La dette menace la croissance du Québec

Publié le 06/03/2010 à 00:00

La dette menace la croissance du Québec

Publié le 06/03/2010 à 00:00

Par François Normand

Le poids de la dette publique du Québec est sur le point d'avoir des conséquences négatives sur la croissance économique, selon une règle établie par deux chercheurs américains.


Les économistes savent depuis longtemps qu'une dette trop élevée finit par avoir un impact sur la croissance. Pour garder la tête hors de l'eau, les gouvernements doivent alors taxer davantage et réduire leurs dépenses, ce qui nuit à l'activité économique. Mais on ne savait pas encore à quel moment le poids de la dette nuisait à la croissance du produit intérieur brut (PIB).

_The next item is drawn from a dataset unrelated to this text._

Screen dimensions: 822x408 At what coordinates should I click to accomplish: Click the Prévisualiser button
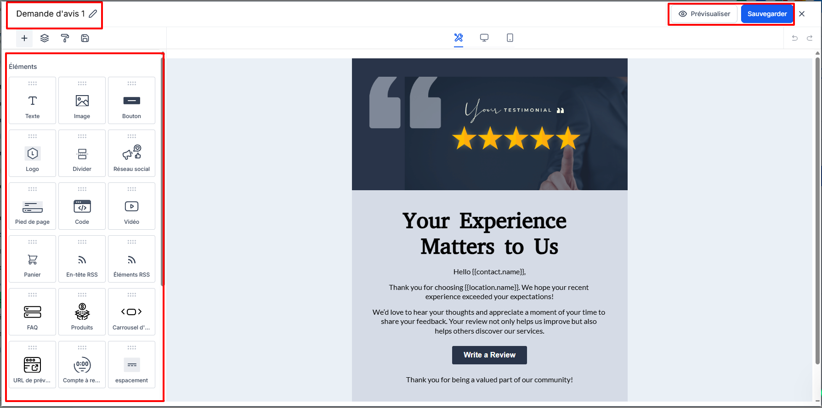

Or, deux économistes américains, Carmen M. Reinhart, de l'Université du Maryland, et Kenneth S. Rogoff, de l'Université Havard, ont trouvé la réponse. Selon eux, la croissance ralentit quand la dette publique d'un gouvernement équivaut à plus de 90 % du PIB. Sous ce seuil, les chercheurs n'ont pas établi de lien direct entre l'endettement et l'activité économique.


Dans l'article " Growth in a Time of Debt ", les deux économistes expliquent qu'ils ont fait cette découverte en analysant des bases de données de 44 pays (y compris le Canada) sur une période de près deux siècles.


Ainsi, les pays qui ont une dette représentant plus de 90 % de leur PIB affichent une croissance médiane inférieure d'un point de pourcentage aux pays se retrouvant juste sous ce seuil. Le recul est encore plus spectaculaire si on prend en compte à la croissance moyenne des pays très endettés, où l'on note un écart de presque quatre points de pourcentage.


Les pays endettés en difficulté


Les difficultés économiques du Japon, de l'Italie, de l'Islande, et plus récemment, de la Grèce, ne sont donc pas étrangères à leur haut niveau d'endettement.


Ce sont les quatre pays les plus endettés de l'Organisation de coopération et de développement économiques (OCDE), et ce, juste devant le... Québec. Au 31 mars 2009, la dette du Québec représentait 50 % du PIB. Mais si on tient compte de la part de la dette du gouvernement du Canada que les Québécois doivent assumer, ce ratio grimpe à 94 %, selon les données du ministère des Finances du Québec. Le Québec a franchi le point de bascule déterminé par les chercheurs américains. Conséquence : sa croissance sera moins forte au cours des prochaines années.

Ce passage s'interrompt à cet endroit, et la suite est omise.